As used herein, the term "cell" is used interchangeably with the term "biological cell". Non-limiting examples of biological cells include eukaryotic cells, plant cells, animal cells, such as mammalian cells, reptile cells, avian cells, fish cells, and the like, prokaryotic cells, bacterial cells, fungal cells, protozoan cells, and the like, cells isolated from tissues, such as muscle, cartilage, fat, skin, liver, lung, neural tissue, and the like, immune cells, such as T cells, B cells, natural killer cells, macrophages, and the like, embryos (e.g., fertilized eggs), oocytes, ova, sperm cells, hybridomas, cultured cells, cells from cell lines, cancer cells, infected cells, transfected and/or transformed cells, reporter cells, and the like. Mammalian cells can be from, for example, humans, mice, rats, horses, goats, sheep, cows, primates, and the like.

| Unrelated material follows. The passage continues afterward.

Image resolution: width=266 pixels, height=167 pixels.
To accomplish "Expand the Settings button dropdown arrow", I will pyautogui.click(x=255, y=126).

A genome is the genetic material of a cell or organism, including an animal, such as a mammal, such as a human. In humans, the genome comprises total DNA, such as genetic, non-coding and mitochondrial DNA. The human genome typically comprises 23 pairs of linear chromosomes: 22 adding sex-determining X and Y chromosomes to the autosomes. 23 pairs of chromosomes included one copy from each parent. The DNA constituting the chromosome is called chromosomal DNA, and is present in the nucleus of a human cell (nuclear DNA). Mitochondrial DNA is located in mitochondria as a circular chromosome, is inherited only from the mother, and is often referred to as the mitochondrial genome, as compared to the nuclear genome of DNA located in the nucleus.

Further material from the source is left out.